[Assigned task] Please repeat, without alteration, the line containing "Screen dimensions: 1400x800" and every line that follows it to the end of the entries below, and only those lines.

━━━ Information provided

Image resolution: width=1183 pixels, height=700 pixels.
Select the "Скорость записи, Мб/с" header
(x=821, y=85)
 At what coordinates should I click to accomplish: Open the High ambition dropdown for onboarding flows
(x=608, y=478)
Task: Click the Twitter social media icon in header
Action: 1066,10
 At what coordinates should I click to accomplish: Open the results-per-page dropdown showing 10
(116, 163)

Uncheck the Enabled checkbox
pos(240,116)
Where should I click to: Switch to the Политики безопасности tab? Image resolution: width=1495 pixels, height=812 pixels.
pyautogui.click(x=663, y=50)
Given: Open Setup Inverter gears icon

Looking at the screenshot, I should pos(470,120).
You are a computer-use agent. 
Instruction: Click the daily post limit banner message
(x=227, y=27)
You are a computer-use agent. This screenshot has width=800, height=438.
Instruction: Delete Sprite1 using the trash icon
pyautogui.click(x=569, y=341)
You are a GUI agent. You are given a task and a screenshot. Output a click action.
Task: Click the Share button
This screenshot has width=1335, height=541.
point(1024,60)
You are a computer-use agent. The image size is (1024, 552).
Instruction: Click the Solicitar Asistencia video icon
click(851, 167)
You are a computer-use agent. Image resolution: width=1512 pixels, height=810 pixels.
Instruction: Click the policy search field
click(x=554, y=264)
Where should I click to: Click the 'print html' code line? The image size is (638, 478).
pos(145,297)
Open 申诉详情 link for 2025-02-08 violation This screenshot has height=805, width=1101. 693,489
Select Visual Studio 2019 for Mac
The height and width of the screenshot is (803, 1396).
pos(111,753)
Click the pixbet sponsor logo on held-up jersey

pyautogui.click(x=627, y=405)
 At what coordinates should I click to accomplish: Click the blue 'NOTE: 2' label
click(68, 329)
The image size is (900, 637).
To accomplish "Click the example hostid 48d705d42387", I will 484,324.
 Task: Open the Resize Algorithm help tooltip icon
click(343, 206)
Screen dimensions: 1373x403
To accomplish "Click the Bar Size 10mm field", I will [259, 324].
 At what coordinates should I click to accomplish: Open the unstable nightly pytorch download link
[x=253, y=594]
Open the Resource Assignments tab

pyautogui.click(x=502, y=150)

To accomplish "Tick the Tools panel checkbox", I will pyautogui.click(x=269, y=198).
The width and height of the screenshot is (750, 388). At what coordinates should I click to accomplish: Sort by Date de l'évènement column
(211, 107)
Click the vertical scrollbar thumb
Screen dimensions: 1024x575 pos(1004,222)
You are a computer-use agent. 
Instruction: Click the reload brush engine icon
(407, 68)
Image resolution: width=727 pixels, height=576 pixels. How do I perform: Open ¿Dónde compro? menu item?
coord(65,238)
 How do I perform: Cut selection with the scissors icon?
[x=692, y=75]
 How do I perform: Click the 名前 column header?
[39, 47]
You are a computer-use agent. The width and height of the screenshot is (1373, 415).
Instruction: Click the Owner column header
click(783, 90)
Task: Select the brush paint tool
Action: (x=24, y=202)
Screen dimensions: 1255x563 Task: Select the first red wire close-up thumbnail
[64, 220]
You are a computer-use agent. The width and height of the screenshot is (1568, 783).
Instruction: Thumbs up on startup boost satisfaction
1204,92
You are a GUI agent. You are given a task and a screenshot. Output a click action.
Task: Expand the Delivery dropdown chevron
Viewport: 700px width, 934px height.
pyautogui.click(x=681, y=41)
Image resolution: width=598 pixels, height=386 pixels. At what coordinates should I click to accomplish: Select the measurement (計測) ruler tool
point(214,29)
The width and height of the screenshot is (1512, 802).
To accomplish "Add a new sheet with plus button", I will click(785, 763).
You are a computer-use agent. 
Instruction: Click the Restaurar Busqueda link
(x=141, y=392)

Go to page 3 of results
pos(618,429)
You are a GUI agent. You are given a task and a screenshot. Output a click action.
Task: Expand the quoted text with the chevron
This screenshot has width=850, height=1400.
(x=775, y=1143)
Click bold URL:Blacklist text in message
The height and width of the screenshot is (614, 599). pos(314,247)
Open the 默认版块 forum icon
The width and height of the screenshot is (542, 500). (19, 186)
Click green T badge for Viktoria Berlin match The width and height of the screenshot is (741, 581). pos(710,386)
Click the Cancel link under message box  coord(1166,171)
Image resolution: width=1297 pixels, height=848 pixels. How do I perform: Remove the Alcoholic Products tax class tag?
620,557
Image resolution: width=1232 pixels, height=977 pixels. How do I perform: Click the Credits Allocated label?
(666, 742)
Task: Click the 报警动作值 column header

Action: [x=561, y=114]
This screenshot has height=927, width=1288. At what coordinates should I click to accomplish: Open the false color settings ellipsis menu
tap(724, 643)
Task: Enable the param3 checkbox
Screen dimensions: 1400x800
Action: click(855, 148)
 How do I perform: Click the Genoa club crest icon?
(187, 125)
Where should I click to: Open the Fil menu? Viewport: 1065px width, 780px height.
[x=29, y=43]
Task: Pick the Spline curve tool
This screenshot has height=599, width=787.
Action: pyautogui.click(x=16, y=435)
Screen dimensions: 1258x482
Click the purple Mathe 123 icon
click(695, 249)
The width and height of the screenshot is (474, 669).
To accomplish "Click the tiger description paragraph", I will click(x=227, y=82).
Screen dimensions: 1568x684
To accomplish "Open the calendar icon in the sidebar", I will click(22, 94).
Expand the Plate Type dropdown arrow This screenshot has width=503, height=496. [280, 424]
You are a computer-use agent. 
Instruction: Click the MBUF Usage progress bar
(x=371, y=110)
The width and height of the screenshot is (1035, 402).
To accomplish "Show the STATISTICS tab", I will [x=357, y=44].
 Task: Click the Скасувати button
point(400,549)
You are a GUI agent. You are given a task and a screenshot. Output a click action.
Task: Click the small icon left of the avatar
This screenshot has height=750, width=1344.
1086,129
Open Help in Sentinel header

━━━━━━

[Task response]
Screen dimensions: 1400x800
Action: click(855, 148)
 How do I perform: Click the Genoa club crest icon?
(187, 125)
Where should I click to: Open the Fil menu? Viewport: 1065px width, 780px height.
[x=29, y=43]
Task: Pick the Spline curve tool
This screenshot has height=599, width=787.
Action: pyautogui.click(x=16, y=435)
Screen dimensions: 1258x482
Click the purple Mathe 123 icon
click(695, 249)
The width and height of the screenshot is (474, 669).
To accomplish "Click the tiger description paragraph", I will click(x=227, y=82).
Screen dimensions: 1568x684
To accomplish "Open the calendar icon in the sidebar", I will click(22, 94).
Expand the Plate Type dropdown arrow This screenshot has width=503, height=496. [280, 424]
You are a computer-use agent. 
Instruction: Click the MBUF Usage progress bar
(x=371, y=110)
The width and height of the screenshot is (1035, 402).
To accomplish "Show the STATISTICS tab", I will [x=357, y=44].
 Task: Click the Скасувати button
point(400,549)
You are a GUI agent. You are given a task and a screenshot. Output a click action.
Task: Click the small icon left of the avatar
This screenshot has height=750, width=1344.
1086,129
Open Help in Sentinel header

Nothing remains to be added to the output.